List of tasks
**a)** Decide whether each statement agrees with the text on the Loblaw and Shoppers Drug Mart combination, answering yes or no and quoting the deciding words: (i) The combined retail operation will have more than C$42 billion in annual revenue. (ii) Galen G. Weston is president and CEO of Loblaw. (iii) Domenic Pilla said the deal gives customers more locations.
**b)** Write the next part of the text on the Loblaw and Shoppers Drug Mart combination, starting after its last sentence.

Source text
____________

Loblaw said the union will enhance the companies' competitive positioning, creating new growth opportunities for shareholders, more and better choices for customers, and greater convenience through Shoppers Drug Mart's footprint in the important and growing small-urban store sector. In total, the combined retail operation will bring in more than C$42 billion in annual revenue.
"This transformational partnership changes the retail landscape in Canada. With scale and capability, we will be able to accelerate our momentum and strengthen our position in the increasingly competitive marketplace," said Galen G. Weston, executive chairman of Loblaw. "This combination creates a compelling new blueprint for the future, positioning us to capitalize on important trends in society, from the emphasis on health, wellness and nutrition, to the imperatives of value and convenience."
Domenic Pilla, president and CEO of Shoppers Drug Mart, said: "We are delighted to partner with Loblaw to leverage our combined strengths. For our shareholders, this transaction provides significant and immediate value, as well as the ability to benefit from future upside by virtue of their continued ownership of shares in the combined company. For our associate-owners and employees, who are a valued part of the equation, it provides the opportunity to pursue rewarding careers as we grow together. And for our customers, it provides more locations with an enhanced mix of products and offerings that contribute to the good health of Canadians."

____________

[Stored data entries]
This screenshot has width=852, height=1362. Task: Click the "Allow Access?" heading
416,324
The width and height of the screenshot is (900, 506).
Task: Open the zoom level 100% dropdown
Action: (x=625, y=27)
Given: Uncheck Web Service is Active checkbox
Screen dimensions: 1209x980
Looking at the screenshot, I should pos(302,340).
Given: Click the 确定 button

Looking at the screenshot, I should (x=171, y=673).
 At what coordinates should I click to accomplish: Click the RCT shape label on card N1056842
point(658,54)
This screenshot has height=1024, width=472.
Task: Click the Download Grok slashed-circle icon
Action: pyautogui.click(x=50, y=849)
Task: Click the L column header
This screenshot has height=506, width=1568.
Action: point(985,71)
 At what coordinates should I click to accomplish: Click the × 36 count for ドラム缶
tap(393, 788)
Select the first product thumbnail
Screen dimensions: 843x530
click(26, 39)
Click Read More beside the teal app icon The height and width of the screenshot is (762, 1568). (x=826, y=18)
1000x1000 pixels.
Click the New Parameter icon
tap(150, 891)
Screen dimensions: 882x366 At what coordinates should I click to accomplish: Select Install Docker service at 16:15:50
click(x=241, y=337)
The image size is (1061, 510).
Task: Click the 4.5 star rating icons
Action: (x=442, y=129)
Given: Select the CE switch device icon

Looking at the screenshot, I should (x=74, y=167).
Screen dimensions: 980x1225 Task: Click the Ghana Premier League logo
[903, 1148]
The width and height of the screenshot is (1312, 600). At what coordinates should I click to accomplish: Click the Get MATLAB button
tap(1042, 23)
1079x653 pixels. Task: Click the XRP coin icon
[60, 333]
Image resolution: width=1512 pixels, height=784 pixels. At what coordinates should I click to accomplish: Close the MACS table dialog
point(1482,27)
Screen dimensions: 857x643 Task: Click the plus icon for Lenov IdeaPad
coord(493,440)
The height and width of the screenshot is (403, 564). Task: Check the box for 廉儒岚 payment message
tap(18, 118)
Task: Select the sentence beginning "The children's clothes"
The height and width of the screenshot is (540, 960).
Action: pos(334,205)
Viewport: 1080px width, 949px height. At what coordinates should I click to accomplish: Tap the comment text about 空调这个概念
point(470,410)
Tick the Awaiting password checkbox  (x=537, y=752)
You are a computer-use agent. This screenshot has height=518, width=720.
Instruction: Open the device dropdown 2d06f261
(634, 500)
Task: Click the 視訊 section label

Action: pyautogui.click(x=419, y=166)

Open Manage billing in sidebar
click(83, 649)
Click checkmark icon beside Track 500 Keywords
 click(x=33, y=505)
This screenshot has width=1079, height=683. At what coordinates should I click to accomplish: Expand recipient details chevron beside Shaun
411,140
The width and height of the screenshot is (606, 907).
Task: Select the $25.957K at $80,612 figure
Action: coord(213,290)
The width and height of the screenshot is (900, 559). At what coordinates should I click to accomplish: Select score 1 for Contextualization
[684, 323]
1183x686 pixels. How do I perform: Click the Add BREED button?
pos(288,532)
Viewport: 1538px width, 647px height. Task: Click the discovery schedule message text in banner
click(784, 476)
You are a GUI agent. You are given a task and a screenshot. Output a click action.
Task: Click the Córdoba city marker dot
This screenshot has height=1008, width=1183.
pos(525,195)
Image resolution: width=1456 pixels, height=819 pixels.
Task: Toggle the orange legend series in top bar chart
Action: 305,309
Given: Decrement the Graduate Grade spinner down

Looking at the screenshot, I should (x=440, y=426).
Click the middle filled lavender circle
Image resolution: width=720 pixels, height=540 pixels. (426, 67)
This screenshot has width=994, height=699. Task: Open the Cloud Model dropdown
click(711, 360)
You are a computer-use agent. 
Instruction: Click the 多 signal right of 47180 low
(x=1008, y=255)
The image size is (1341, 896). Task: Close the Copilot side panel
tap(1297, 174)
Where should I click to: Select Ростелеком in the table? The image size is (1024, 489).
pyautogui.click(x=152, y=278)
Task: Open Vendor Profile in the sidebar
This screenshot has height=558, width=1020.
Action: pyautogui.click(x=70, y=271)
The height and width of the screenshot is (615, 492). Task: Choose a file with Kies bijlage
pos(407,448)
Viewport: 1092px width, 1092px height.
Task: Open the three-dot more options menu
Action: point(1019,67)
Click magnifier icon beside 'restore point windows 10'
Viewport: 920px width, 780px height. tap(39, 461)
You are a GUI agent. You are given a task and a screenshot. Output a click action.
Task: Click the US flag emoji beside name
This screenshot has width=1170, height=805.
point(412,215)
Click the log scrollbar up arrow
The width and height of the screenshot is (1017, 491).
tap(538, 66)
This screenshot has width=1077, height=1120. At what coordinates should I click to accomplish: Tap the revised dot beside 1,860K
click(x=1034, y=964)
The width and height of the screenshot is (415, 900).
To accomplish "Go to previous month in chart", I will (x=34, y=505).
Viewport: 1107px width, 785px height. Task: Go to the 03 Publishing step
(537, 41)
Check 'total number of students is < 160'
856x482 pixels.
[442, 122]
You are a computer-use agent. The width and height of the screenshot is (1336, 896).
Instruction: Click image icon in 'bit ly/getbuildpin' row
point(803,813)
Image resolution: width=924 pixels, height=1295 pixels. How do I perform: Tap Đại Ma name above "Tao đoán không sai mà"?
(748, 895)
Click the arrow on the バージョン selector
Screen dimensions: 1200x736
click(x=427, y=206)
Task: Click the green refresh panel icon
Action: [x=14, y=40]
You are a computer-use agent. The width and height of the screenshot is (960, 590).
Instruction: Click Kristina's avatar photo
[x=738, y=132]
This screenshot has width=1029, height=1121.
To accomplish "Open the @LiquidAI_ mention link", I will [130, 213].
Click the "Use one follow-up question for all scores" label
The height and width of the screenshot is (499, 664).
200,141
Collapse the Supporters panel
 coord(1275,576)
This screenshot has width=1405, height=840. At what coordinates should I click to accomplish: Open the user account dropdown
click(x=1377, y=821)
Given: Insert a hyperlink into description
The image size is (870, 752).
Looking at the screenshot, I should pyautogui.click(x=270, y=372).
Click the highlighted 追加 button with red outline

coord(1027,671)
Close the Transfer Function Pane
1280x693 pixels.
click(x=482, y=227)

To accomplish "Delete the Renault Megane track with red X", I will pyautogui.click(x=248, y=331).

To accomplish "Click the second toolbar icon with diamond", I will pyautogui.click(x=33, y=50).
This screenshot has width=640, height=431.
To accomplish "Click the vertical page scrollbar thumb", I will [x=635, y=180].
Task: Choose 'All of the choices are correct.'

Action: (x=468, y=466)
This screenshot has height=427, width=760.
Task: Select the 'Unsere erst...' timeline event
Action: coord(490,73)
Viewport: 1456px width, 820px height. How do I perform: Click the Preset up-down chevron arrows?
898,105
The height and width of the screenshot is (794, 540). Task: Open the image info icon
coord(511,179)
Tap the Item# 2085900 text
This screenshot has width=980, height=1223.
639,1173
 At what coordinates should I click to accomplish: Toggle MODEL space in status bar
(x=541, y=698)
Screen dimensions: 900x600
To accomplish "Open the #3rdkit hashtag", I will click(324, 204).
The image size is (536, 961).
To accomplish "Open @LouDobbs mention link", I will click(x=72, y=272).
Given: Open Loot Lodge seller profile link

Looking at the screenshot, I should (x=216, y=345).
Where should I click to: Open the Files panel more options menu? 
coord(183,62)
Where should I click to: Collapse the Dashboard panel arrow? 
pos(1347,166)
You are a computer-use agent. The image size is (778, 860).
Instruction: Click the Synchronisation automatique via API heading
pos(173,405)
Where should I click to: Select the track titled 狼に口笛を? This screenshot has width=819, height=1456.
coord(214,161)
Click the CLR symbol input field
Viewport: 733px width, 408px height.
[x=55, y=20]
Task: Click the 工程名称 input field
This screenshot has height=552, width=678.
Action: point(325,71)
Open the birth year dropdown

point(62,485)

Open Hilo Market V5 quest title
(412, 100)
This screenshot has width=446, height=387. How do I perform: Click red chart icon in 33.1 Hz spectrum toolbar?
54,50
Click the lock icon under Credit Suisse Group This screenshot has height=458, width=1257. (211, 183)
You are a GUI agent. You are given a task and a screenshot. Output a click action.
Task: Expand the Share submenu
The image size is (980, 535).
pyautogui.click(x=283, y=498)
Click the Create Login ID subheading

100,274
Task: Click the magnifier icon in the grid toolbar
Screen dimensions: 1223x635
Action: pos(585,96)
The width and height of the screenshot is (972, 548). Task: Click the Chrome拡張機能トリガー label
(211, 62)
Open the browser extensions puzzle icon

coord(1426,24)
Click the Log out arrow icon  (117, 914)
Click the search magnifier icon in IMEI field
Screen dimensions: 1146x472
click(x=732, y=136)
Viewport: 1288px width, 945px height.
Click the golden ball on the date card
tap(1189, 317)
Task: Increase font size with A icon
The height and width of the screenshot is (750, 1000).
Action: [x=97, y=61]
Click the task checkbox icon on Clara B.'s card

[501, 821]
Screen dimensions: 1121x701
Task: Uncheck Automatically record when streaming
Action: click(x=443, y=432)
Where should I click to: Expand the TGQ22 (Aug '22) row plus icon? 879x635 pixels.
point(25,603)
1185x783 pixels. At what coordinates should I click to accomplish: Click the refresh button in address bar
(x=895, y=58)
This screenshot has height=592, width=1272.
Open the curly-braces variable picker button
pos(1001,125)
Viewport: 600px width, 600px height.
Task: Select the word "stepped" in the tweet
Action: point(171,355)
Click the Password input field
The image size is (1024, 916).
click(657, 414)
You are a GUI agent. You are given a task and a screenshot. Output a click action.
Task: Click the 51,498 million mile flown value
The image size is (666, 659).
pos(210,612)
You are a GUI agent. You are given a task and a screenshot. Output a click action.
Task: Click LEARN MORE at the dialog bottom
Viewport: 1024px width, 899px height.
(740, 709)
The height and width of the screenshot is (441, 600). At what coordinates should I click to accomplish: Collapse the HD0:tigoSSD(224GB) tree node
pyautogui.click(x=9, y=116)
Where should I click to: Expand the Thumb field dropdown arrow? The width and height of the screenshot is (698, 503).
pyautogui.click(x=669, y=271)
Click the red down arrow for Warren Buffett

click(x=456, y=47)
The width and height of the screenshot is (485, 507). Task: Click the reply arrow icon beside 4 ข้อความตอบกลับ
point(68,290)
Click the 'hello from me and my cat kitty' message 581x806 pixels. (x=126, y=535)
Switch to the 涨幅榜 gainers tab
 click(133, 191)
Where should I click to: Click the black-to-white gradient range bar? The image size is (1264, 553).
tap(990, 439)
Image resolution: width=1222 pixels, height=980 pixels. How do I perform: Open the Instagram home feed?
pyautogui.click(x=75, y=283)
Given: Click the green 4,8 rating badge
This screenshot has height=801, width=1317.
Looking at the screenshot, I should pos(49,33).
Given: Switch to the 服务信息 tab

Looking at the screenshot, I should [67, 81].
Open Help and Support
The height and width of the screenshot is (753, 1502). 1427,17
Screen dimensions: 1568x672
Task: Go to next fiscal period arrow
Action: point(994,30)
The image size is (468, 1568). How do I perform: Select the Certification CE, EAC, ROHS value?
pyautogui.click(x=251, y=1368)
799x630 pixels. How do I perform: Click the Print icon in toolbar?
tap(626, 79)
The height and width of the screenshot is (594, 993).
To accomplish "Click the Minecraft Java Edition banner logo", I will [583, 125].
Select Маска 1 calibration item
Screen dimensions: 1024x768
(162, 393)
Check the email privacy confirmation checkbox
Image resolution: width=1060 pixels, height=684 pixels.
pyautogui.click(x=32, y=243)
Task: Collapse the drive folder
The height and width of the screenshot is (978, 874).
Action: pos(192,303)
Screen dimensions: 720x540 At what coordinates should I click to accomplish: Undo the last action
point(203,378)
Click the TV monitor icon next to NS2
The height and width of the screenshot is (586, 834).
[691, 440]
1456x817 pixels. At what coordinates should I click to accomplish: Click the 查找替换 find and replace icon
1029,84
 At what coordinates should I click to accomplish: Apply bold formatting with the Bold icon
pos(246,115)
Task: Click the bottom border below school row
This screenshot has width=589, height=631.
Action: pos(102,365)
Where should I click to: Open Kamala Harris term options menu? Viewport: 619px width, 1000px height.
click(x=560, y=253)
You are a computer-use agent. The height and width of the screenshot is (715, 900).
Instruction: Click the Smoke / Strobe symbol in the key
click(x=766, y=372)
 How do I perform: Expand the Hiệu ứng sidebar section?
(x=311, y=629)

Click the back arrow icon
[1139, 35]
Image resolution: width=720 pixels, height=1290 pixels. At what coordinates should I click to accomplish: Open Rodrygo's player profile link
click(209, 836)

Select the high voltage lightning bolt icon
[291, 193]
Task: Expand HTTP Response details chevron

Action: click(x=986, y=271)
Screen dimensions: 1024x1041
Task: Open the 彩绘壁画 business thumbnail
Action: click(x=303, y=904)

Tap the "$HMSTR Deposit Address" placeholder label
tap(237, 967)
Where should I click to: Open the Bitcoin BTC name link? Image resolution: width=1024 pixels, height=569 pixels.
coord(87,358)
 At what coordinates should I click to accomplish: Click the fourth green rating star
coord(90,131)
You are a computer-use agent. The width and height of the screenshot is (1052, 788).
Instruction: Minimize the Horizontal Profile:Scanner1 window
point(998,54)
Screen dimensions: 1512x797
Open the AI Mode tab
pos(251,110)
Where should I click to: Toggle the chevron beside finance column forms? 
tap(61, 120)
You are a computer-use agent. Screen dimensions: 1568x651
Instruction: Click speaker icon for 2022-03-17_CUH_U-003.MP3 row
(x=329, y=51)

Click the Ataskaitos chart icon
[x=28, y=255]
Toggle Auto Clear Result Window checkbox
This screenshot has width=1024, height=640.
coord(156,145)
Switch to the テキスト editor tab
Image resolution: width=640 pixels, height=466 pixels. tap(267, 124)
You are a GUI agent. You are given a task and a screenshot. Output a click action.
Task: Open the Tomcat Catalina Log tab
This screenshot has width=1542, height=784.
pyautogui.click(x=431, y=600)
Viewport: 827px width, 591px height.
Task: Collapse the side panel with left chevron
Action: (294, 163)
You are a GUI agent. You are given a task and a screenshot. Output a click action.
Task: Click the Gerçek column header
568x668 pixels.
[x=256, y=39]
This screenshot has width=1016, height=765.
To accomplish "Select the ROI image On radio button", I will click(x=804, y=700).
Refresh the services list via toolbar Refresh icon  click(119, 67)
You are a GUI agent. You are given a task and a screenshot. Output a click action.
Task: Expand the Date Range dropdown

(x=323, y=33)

____________

Responses
**a)**
(i) Yes: "the combined retail operation will bring in more than C$42 billion in annual revenue."
(ii) No: "Galen G. Weston, executive chairman of Loblaw."
(iii) Yes: "for our customers, it provides more locations with an enhanced mix of products and offerings."

**b)**
Shoppers Drug Mart, which owns about 1,300 drug stores and 65 Shoppers Home Health Care stores across Canada, will retain its name and brand, operating as a separate division of Loblaw. The pharmacy retailer plans to expand its product offerings to include Loblaw's private label and convenience food.
Shoppers Drug Mart shareholders will own approximately 29 percent of the combined company.
George Weston Limited, Loblaw's controlling shareholder, has entered into a voting agreement in support of the transaction. To finance a portion of the cash consideration, Weston has agreed to buy C$500 million of additional Loblaw common shares at the company's Friday closing price. After this investment, Weston will own an approximate 46 percent of Loblaw's common shares.
The deal is slated to close in about seven months, subject to regulatory hurdles in Canada.